生産量・作付面積が日本一の「スチューベン」とはどんなぶどうなのか?
鶴田町の「スチューベン」を広めようと活動している“つるたスチューベン日本一推進協議会”の事務局である鶴田町役場の須藤雄太さんにお話を伺いました。

ニューヨーク生まれの「スチューベン」とは?

「スチューベン」は、アメリカ合衆国ニューヨーク州のニューヨーク農業試験場で1947年に生まれたぶどうの品種です。日本では1952年頃導入され、気象条件が似ている青森県で試験栽培が開始されました。鶴田町では、1968年ごろから本格的な作付けが始まり、1972年には転作田を活用し、さらに生産が広がりました。
青森県でのぶどう栽培は、当初、「キャンベルスアーリー」という、日本に馴染みの深いぶどう(黒ぶどう)の品種が主体でしたが、徐々に「スチューベン」が認知され、鶴田町の栽培面積も伸びていきます。

なぜ鶴田町で「スチューベン」栽培が盛んに?

スチューベン 地図

青森県の中で、なぜ鶴田町で「スチューベン」が多く栽培されるようになったのでしょうか?それは、ニューヨーク州とほぼ同じ緯度(北緯40度)に鶴田町が位置しており、年間降水量や平均気温なども似ていることから、国境を越えてきた「スチューベン」が馴染むには絶好の場所だったのです。

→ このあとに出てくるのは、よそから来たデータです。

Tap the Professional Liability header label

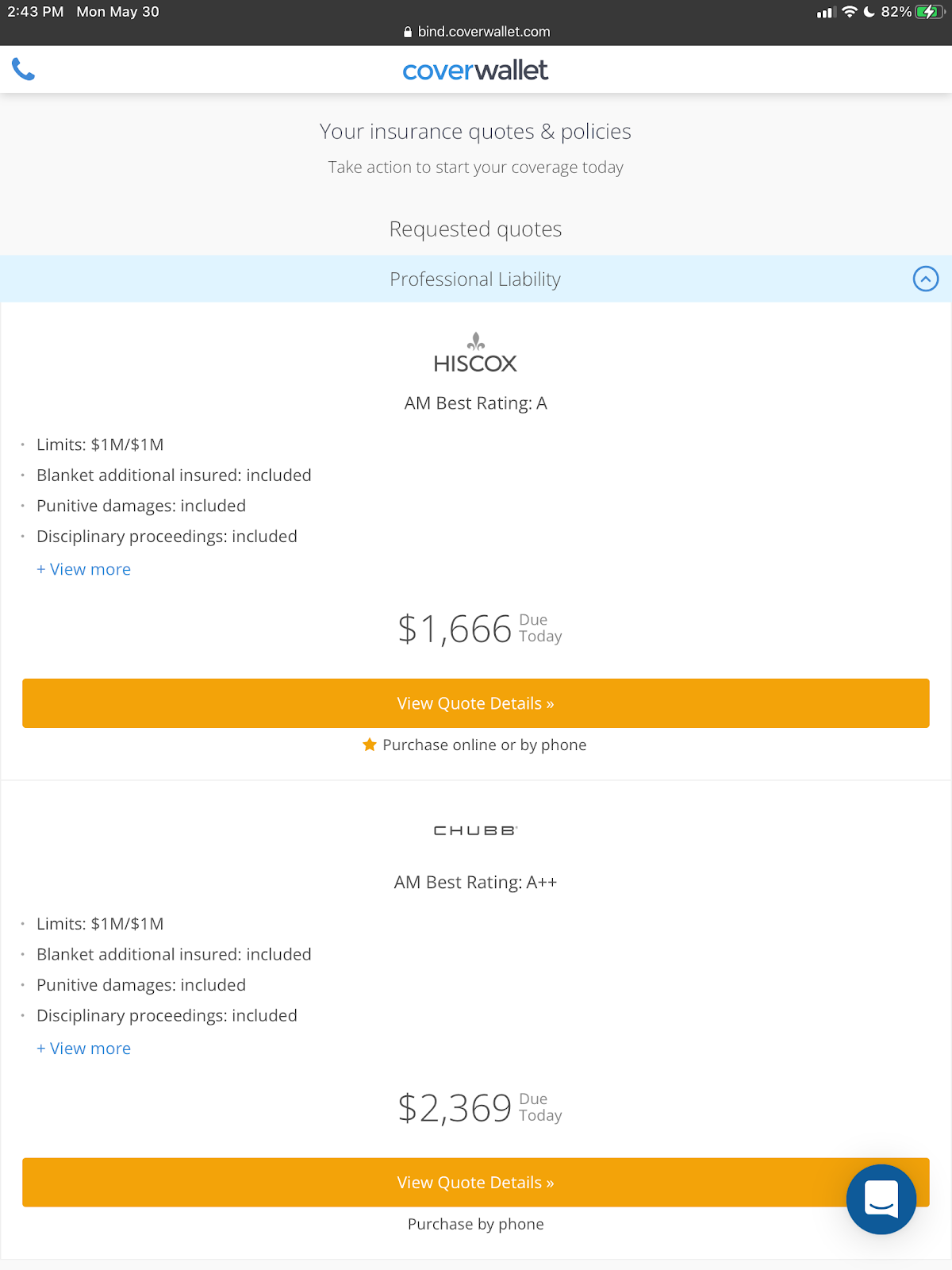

また、岩木川や津軽富士見湖の水が昼間に溜め込んだ熱を夜間放出することで、気温が急激に低下するのを防ぎ、ぶどうを保護する働きがあることや、雪が冬の寒さから樹を守っていること、寒冷な気候のおかげで病害虫防除も最小限に抑えられることもプラスの効果をもたらしています。

糖度の高い「スチューベン」栽培のこだわり

鶴田町の「スチューベン」は、酸味が少なく、糖度が20度前後と高いのが特徴です。

栽培期間中の月ごとの平均最高気温と最低気温の差は8℃~10℃であり、昼夜の寒暖差が糖度の高さにつながっています。このほか、鶴田町独自の栽培方法と保存方法も大きく関係しています。

栽培方法

垣根仕立て
垣根仕立ての畑の様子

垣根仕立て超長梢剪定(ちょうちょうしょうせんてい)強摘心(きょうてきしん)と呼ばれる技法を組み合わせた、国内で唯一の「津軽式改良仕立法」を取り入れて栽培しています。

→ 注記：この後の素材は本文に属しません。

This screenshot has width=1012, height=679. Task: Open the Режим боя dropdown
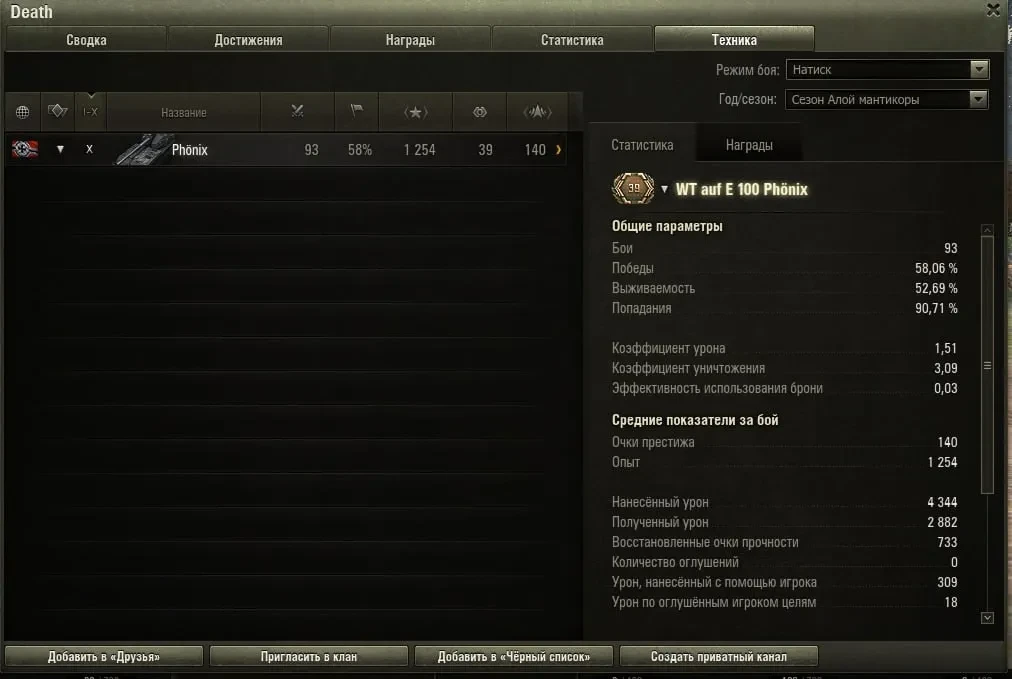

垣根仕立てとは、畑に杭を打ち、その間に針金を這わせる整枝方法です。一般的なぶどうの栽培に比べ、ぶどうが実る高さが低く、人間の胸の高さぐらいに実がなります。こうすることで、樹木の育成状態がよくなり、一房につく実の数が多くなります。

密集したスチューベン
強摘心により密集した果実

超長梢剪定とは、枝を1~3m残し、光合成により多くの養分を吸収させ大きい実を成らせる剪定方法です。木の枝の先が長すぎると、果実を成らせるよりも枝を伸ばす方に養分が取られてしまうため剪定します。大きな果実が成る枝を見極めて剪定する、非常に難しい技術です。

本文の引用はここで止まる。